Segment Open

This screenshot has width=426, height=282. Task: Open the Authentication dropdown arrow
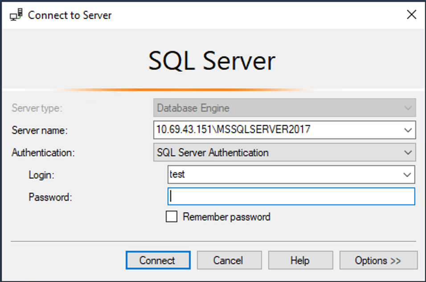click(x=407, y=153)
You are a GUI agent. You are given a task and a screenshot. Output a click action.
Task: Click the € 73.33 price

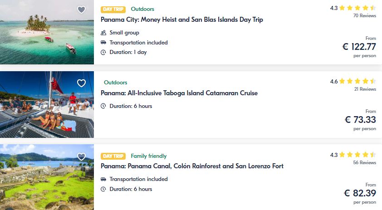tap(360, 120)
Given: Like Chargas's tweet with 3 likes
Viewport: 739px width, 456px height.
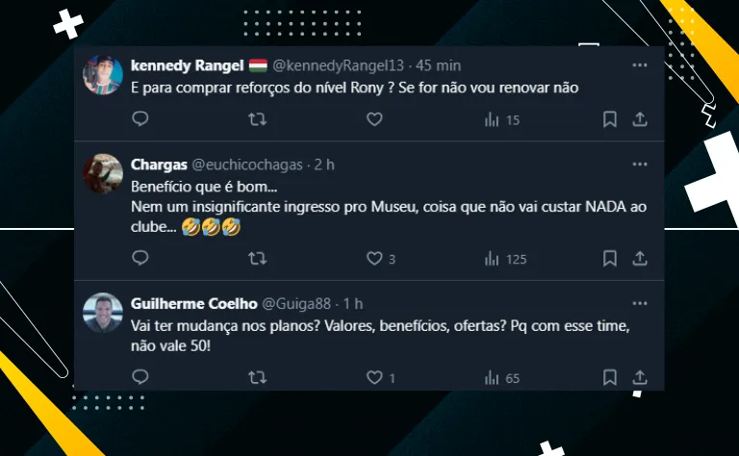Looking at the screenshot, I should (374, 258).
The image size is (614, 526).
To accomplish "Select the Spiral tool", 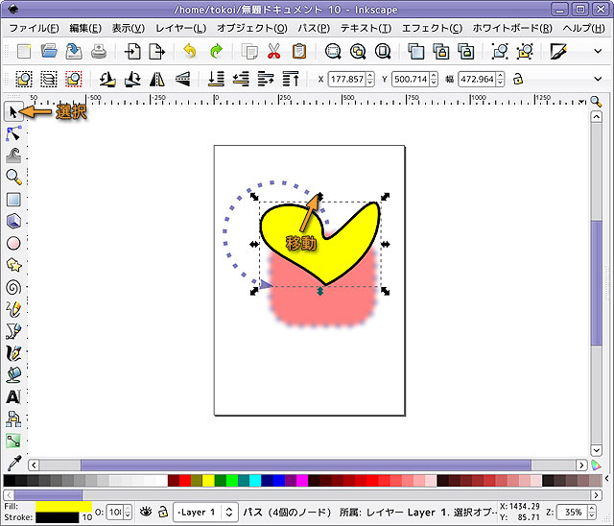I will [13, 287].
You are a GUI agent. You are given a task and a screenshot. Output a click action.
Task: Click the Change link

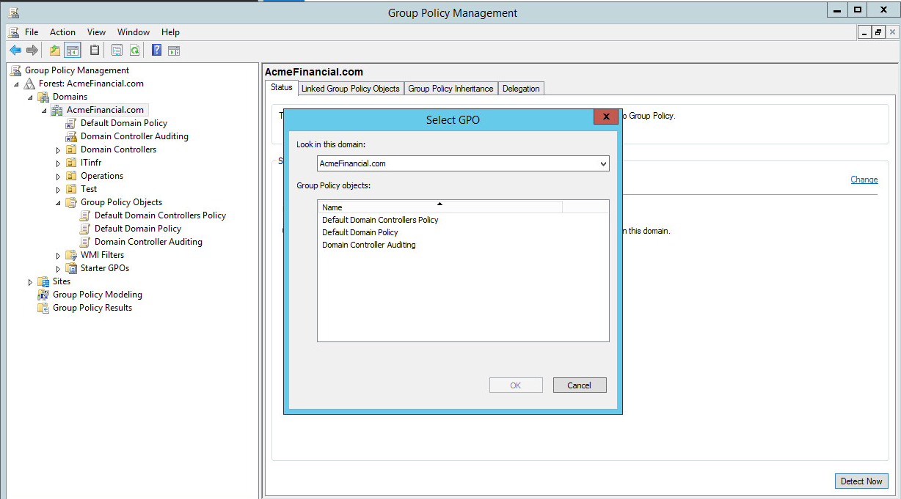864,180
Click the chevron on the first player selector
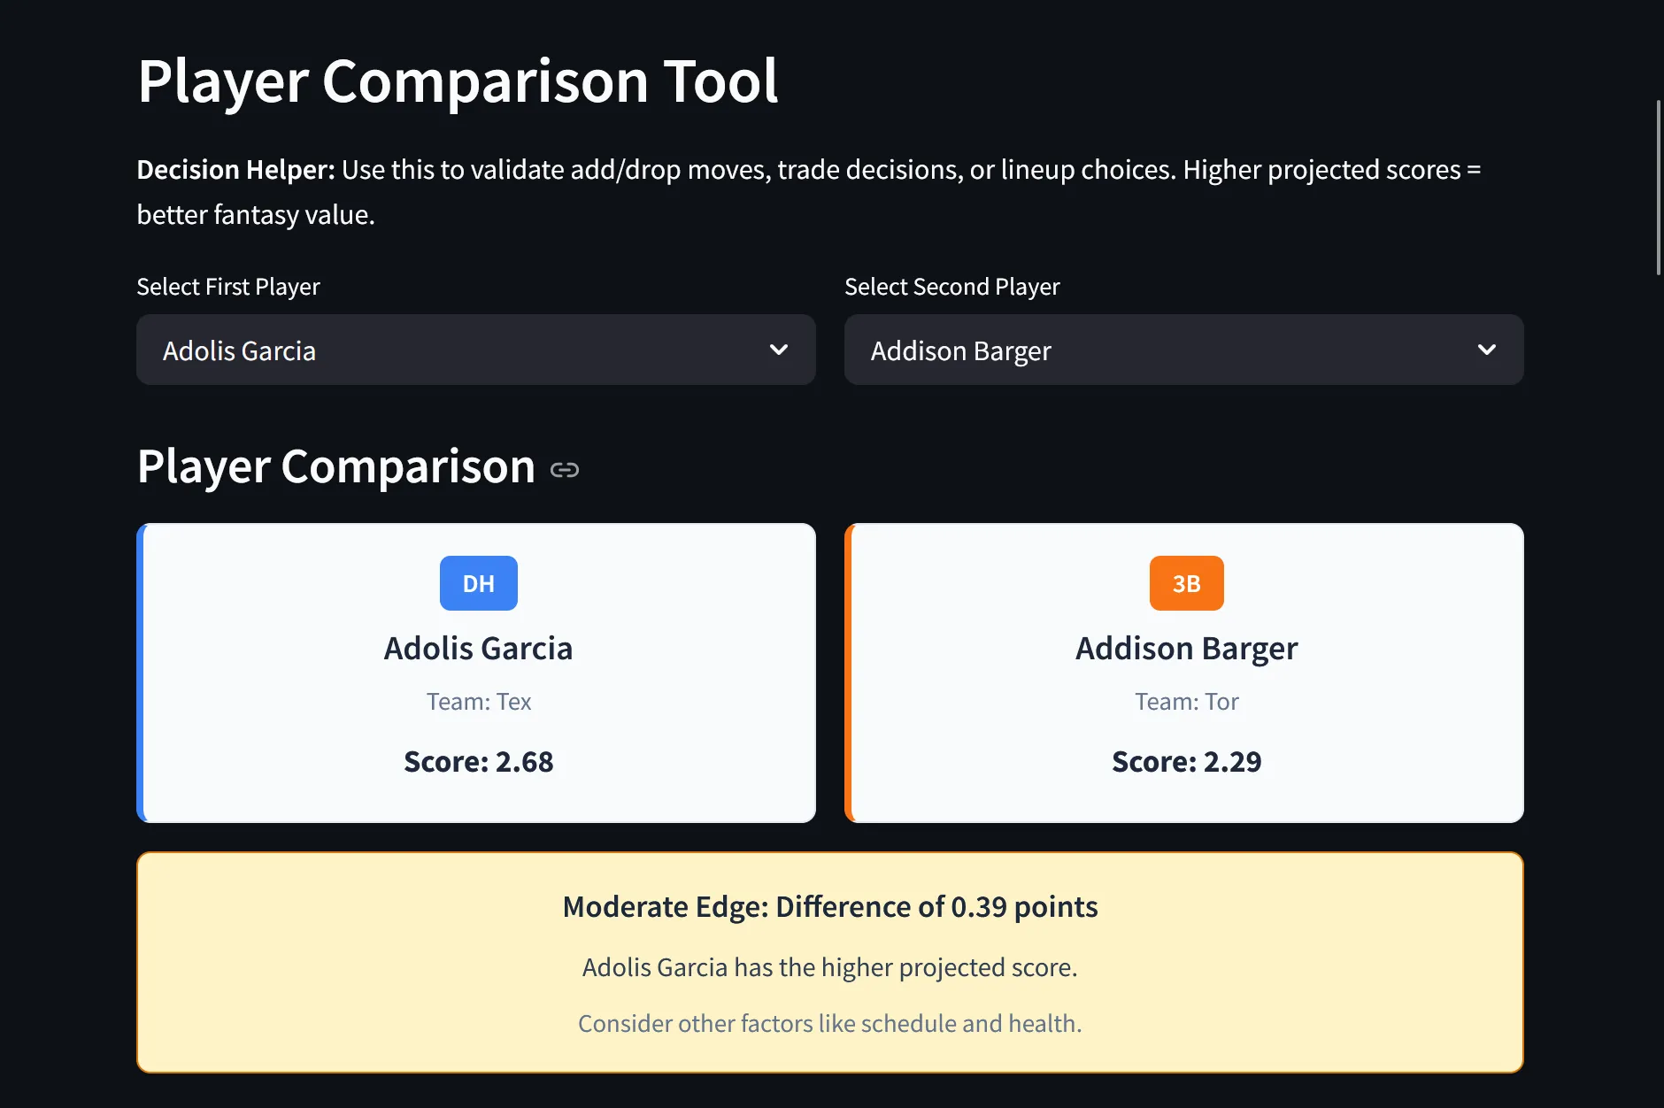The width and height of the screenshot is (1664, 1108). tap(779, 350)
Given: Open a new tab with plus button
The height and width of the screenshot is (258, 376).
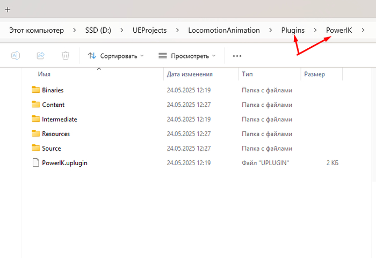Looking at the screenshot, I should click(x=8, y=9).
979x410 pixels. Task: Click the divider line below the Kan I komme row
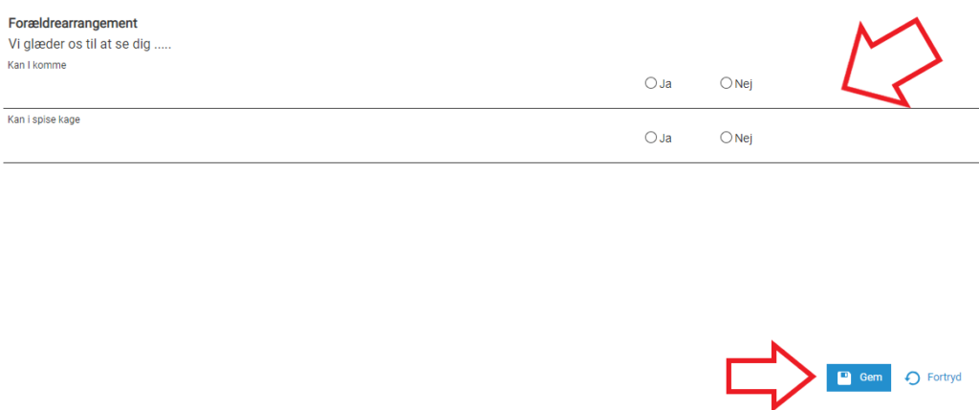coord(490,109)
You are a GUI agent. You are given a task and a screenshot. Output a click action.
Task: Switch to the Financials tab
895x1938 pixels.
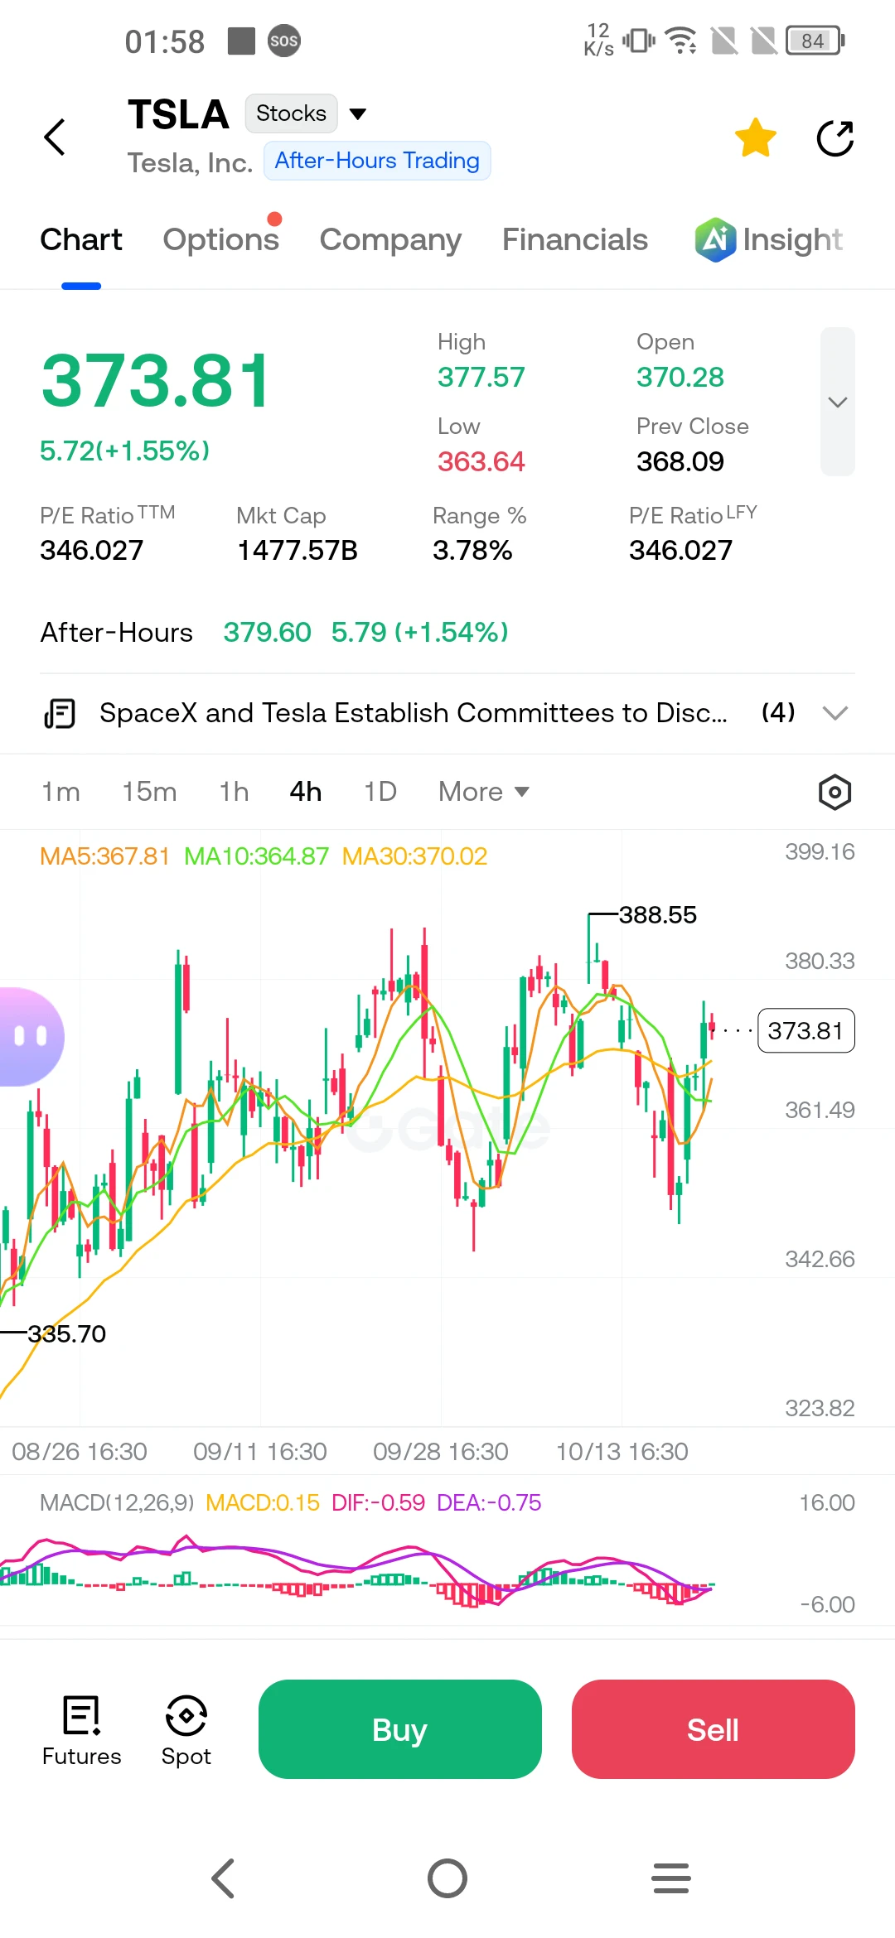coord(575,240)
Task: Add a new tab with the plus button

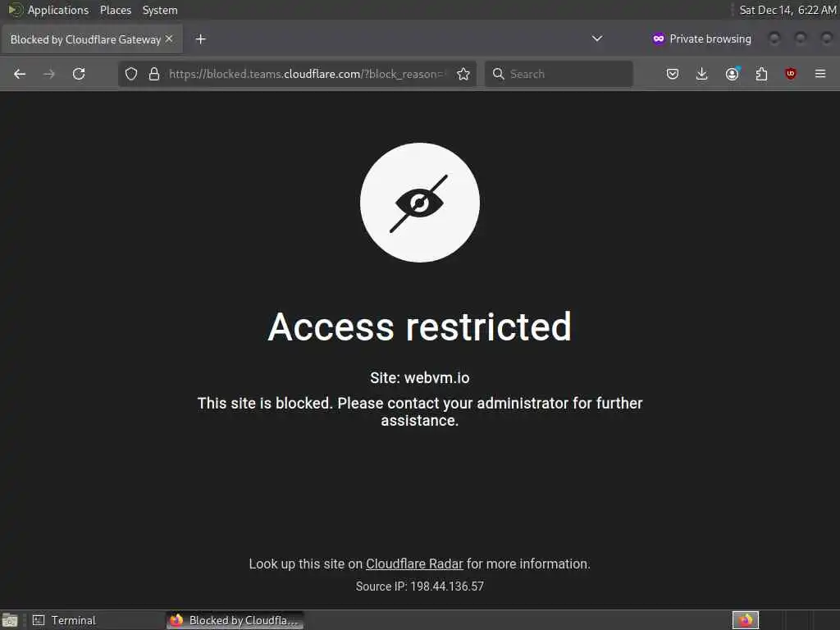Action: [200, 39]
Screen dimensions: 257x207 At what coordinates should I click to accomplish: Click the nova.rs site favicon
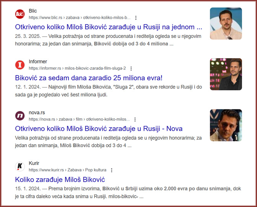click(20, 116)
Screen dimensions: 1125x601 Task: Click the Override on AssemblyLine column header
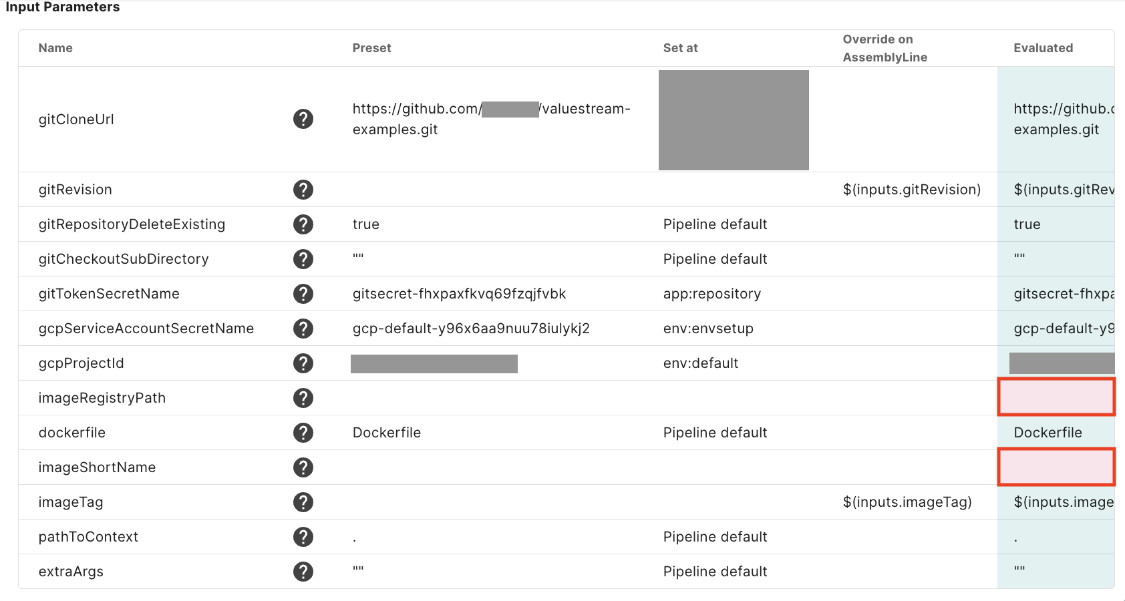pyautogui.click(x=885, y=48)
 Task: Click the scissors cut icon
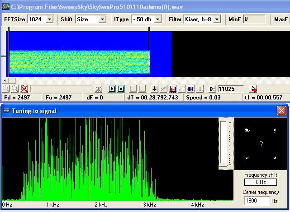pyautogui.click(x=99, y=89)
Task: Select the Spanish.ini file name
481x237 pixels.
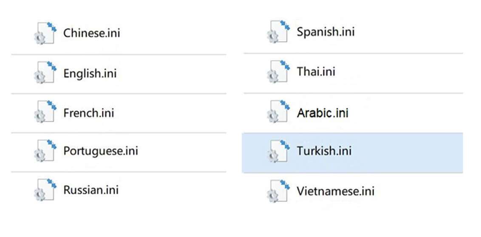Action: click(x=325, y=31)
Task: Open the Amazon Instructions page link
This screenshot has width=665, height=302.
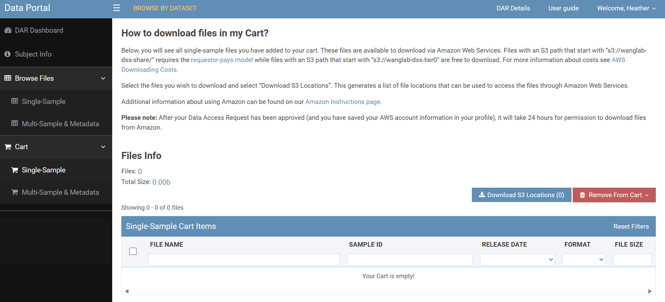Action: coord(342,102)
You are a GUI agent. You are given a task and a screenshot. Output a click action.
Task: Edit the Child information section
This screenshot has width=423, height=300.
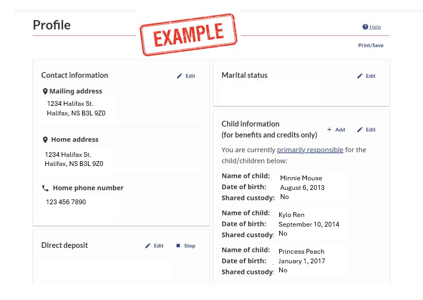coord(370,130)
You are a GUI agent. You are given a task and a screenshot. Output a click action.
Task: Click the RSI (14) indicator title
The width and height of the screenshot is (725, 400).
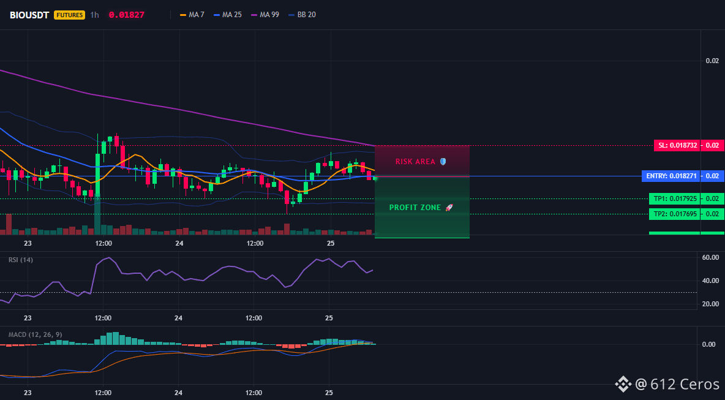click(21, 260)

Segment Closed

### Your task
The lines to copy begin with the one containing "Task: Click the RSI (14) indicator title" and end with the last line of the entries above; copy them exactly, minus the pictures.

### Completed task
Task: Click the RSI (14) indicator title
The width and height of the screenshot is (725, 400).
click(21, 260)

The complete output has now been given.